Pom Talk (New Proxy Rules Already Impacting Pending Litigation, 9/15/10) reports the SEC’s new proxy access rules, enacted on August 25, 2010 but not yet published in the Federal Register, have already found their way into court.
Based on the rule changes adopted by the SEC, the Second Circuit recently remanded Bebchuk v. Elec. Arts, Inc. to the Southern District of New York for reconsideration of its previous dismissal of the case. We’ve previously commented on the new rules here and here.
The Electronic Arts matter arises from a proposal by Harvard law professor Lucian Bebchuk to amend the company bylaws and establish a procedure for the placement of shareholder proposals into company proxy materials. Opponents of the proposal noted that it potentially ran afoul of the SEC proxy rules as they then existed:
Professor Bebchuk’s proposal is significant, in part, because it would enable a company’s shareholders to amend the bylaws to permit shareholders to submit director nominees for inclusion in the company’s proxy statement, even though proposals relating to the election of directors are excludable under Rule 14a-8, the SEC’s shareholder proposal rule. Accordingly, the proposal represents an effort to gain “proxy access” – that is, access to a company’s proxy statement for the purpose of nominating directors.

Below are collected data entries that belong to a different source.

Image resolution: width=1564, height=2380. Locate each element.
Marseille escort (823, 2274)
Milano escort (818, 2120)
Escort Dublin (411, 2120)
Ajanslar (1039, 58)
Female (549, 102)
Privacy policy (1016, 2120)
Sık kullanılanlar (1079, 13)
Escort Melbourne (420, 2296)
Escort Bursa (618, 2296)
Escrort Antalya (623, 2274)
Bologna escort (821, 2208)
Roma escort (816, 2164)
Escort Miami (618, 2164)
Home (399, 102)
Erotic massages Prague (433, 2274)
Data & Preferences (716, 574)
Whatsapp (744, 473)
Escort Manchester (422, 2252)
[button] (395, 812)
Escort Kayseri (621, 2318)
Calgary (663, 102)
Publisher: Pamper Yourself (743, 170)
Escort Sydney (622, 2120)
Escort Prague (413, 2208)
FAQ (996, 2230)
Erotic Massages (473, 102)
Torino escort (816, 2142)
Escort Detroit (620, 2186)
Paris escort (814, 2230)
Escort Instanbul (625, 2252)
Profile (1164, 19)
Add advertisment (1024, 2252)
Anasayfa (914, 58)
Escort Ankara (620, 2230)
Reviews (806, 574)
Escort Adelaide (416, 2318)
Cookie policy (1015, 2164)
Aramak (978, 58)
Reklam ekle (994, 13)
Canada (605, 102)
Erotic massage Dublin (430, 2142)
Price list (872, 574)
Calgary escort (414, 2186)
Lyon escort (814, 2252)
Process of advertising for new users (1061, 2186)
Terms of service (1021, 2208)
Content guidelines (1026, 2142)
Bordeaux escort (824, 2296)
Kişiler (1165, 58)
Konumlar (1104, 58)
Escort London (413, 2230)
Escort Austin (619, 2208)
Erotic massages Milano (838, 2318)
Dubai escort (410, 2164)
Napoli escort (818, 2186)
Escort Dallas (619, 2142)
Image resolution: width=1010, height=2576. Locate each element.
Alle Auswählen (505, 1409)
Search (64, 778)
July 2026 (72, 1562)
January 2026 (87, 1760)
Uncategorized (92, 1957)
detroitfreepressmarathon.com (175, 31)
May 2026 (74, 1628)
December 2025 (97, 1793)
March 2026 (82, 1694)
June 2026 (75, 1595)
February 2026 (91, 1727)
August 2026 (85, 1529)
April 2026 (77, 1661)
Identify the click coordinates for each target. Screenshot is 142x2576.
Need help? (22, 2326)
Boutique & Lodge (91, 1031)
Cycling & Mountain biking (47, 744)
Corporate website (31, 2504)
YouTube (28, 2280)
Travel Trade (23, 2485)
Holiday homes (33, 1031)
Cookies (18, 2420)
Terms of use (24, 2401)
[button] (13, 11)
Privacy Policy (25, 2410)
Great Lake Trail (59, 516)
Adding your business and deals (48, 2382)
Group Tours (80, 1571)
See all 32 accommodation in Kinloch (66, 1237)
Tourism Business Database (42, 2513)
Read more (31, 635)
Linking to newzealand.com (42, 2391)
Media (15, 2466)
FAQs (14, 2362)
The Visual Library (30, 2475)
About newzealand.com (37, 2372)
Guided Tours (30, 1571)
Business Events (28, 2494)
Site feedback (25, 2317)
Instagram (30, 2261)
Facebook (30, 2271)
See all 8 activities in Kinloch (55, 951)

The District Court agreed with that reasoning and granted EA’s motion to dismiss; holding that Bebchuk’s proposal was excludable under Rule 14a-8(i)(3) as contrary to the SEC’s proxy rules. See Bebchuk v. Elec. Arts, Inc., No. 08-5842-cv (2d Cir. Sept. 13, 2010). Now, nearly two years after that District Court dismissal, the Second Circuit has ruled that the SEC’s changes to the its proxy rules “may bear on the issues presented in this appeal” and the case should be remanded for reconsideration.
Addendum: Proxy access is now published. (Proxy Access: Today It’s Published in the Federal Register – March 15th is D-Day, The Corporate Counsel, 9/16/10).